Selçuklularda artması özendirilen esnaf sayısı
ve mekânına, Osmanlılarda iş kolunun özelliğine göre üst sınır getirilir. Bu
düzen hem kurallar hem de düzenleyici ilkeler içerir. Kent alanlarının yaklaşık
yüzde 10 kadarını kapsayan çarşıların prototip bir modeli vardır. Çarşının
ortasına cami yerleştirilir. Bunun çevresinde esnaf iş yerleri bulunur.
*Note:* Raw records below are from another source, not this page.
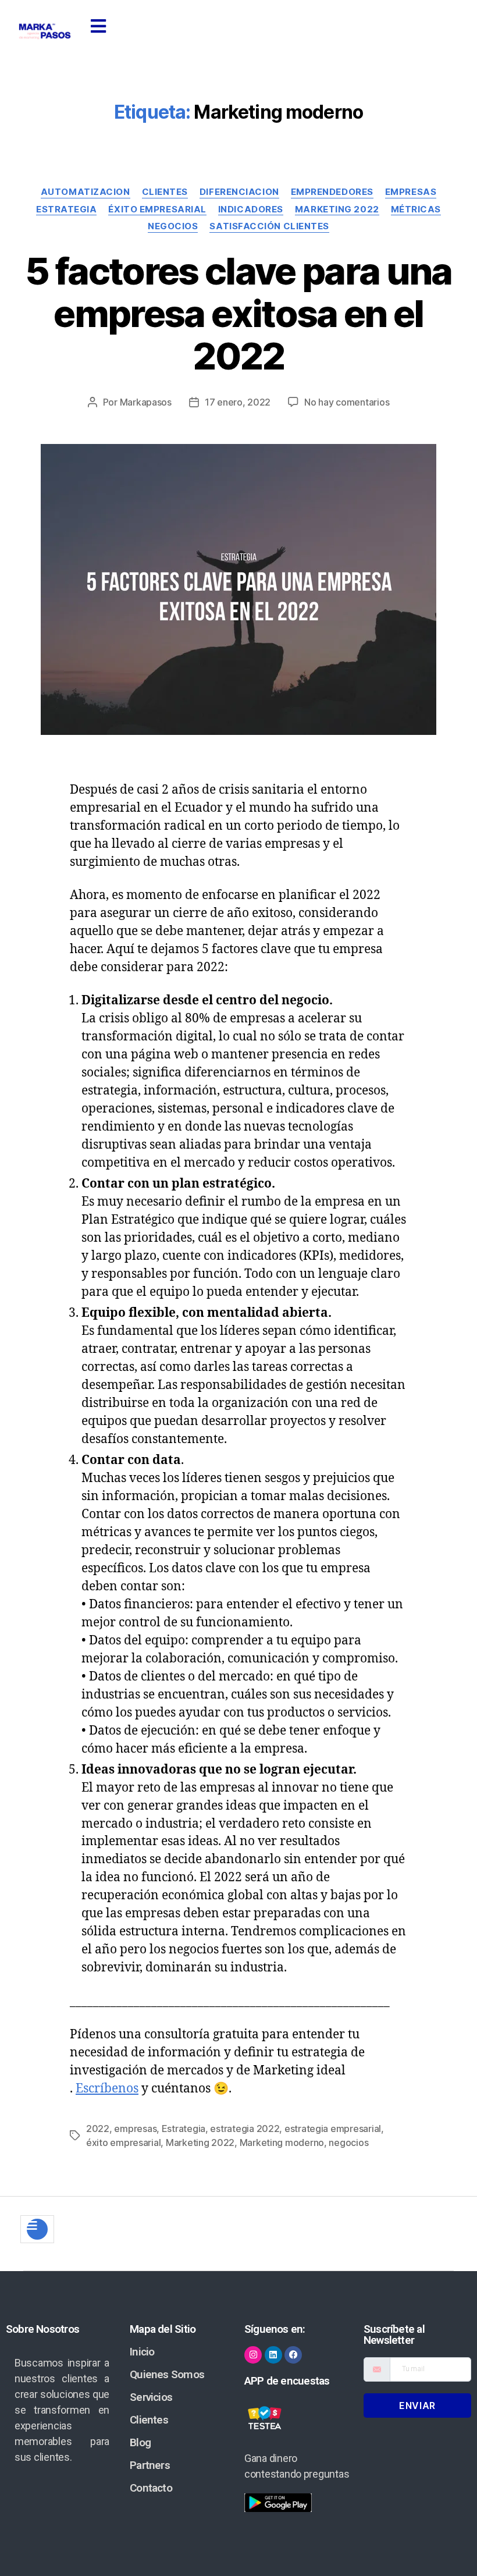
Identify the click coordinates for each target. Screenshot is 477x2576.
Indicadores (250, 209)
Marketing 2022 (337, 209)
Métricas (416, 209)
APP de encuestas (286, 2380)
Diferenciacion (239, 192)
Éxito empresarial (157, 209)
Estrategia (66, 209)
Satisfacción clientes (269, 226)
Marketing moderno (282, 2142)
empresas (135, 2128)
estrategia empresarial (332, 2128)
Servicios (151, 2397)
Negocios (173, 226)
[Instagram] (253, 2355)
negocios (348, 2142)
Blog (140, 2442)
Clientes (165, 192)
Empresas (410, 192)
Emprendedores (332, 192)
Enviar (417, 2405)
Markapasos (146, 402)
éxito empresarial (123, 2142)
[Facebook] (293, 2355)
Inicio (142, 2351)
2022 (97, 2128)
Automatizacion (85, 192)
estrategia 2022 (244, 2128)
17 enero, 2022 (237, 402)
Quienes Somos (167, 2374)
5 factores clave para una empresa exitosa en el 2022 (238, 313)
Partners (150, 2465)
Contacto (151, 2488)
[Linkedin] (273, 2355)
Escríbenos (107, 2089)
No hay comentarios (346, 402)
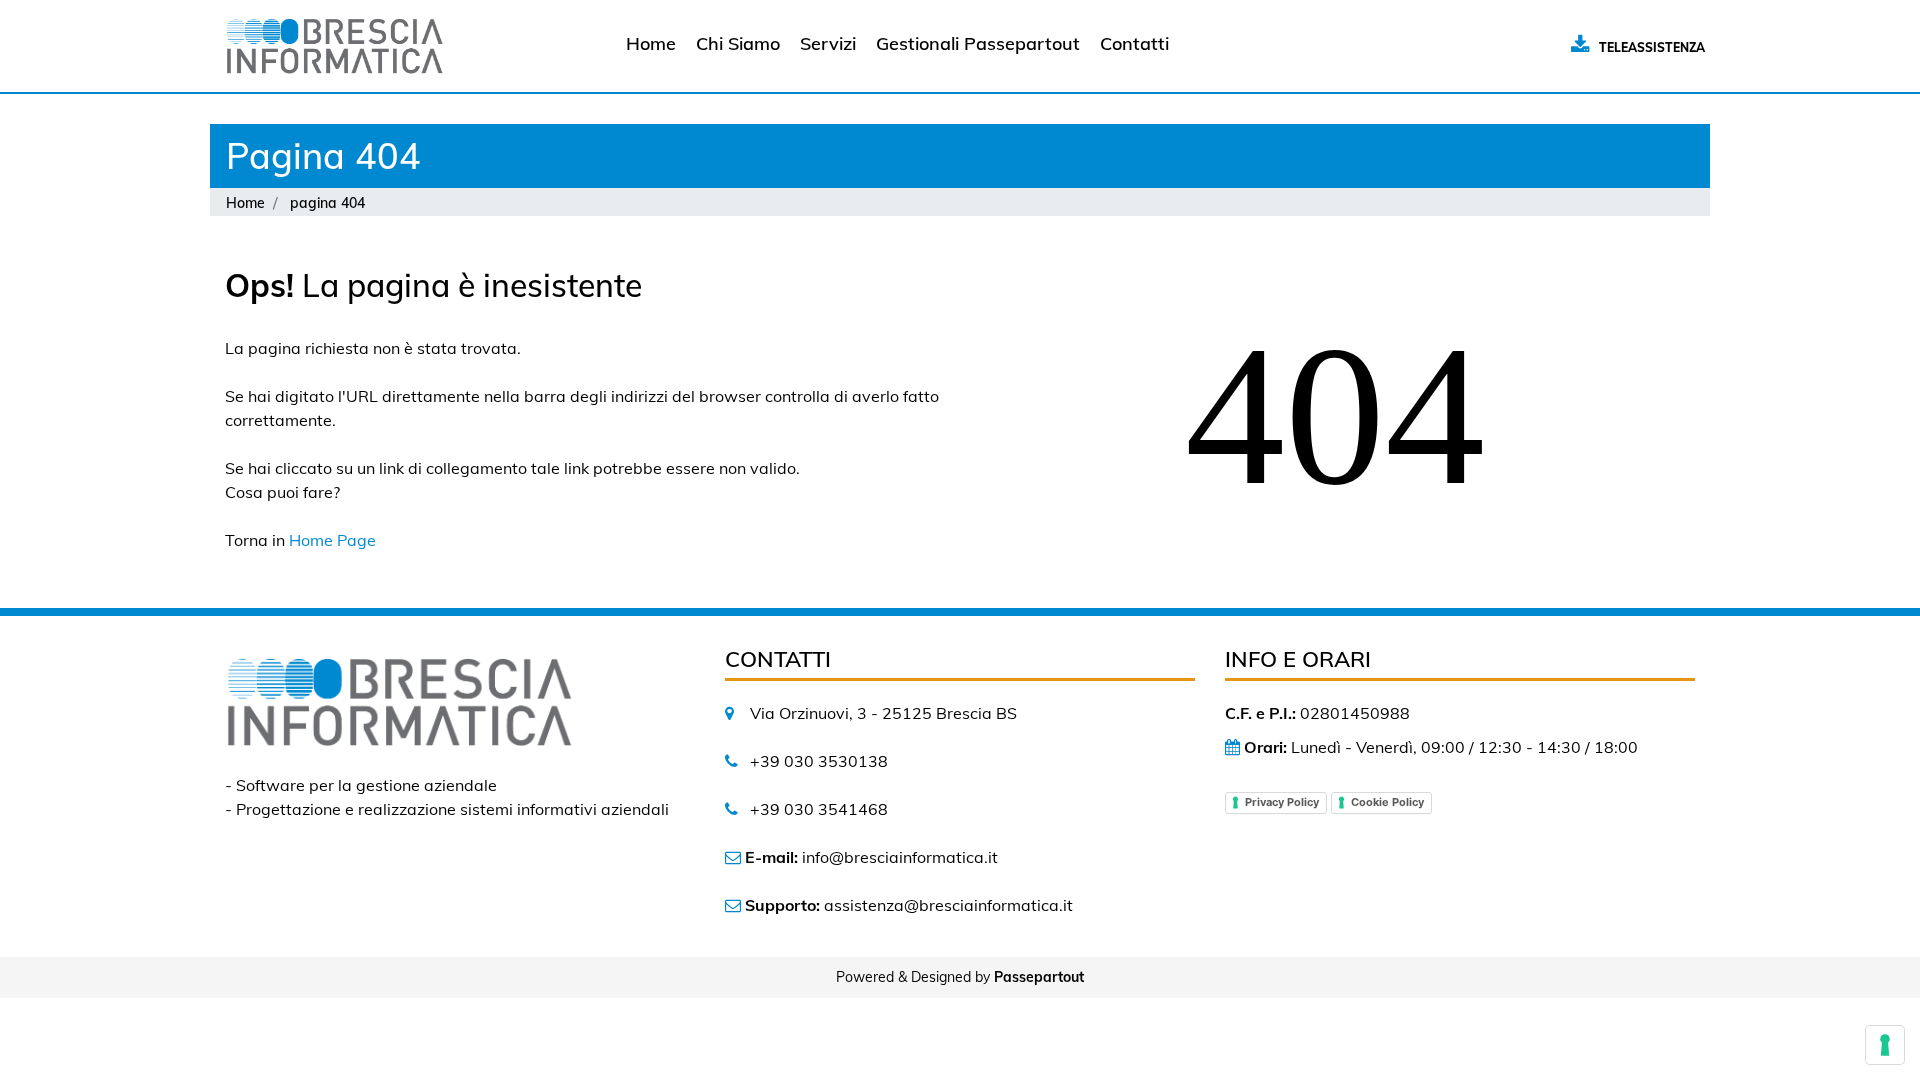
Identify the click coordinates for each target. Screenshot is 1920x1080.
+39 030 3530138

Bezistan ya da diğer adıyla bedesten bunların başında gelirdi.
Dükkânlar bunun etrafında halkalaşarak sürekli açık olan çarşı ile kent halkına
belli günlerde hizmet veren Pazar yeriyle
birbirini tamamlardı.
Küçük
boyuttaki dükkânlar, arasta, han, bedesten genelde ahşap saçaklarla, seyrek
olarak da örgü duvar ile örtülmüş dar sokaklar sekiz asır boyunca Türk Anadolu
Ticaret Merkezinin değişmez öğeleri olmuşlardır.
Çarşıda sadece ticaret değil
siyaset de vardı. İş tartışmaları kadar devlet idaresi de buralarda konuşulurdu.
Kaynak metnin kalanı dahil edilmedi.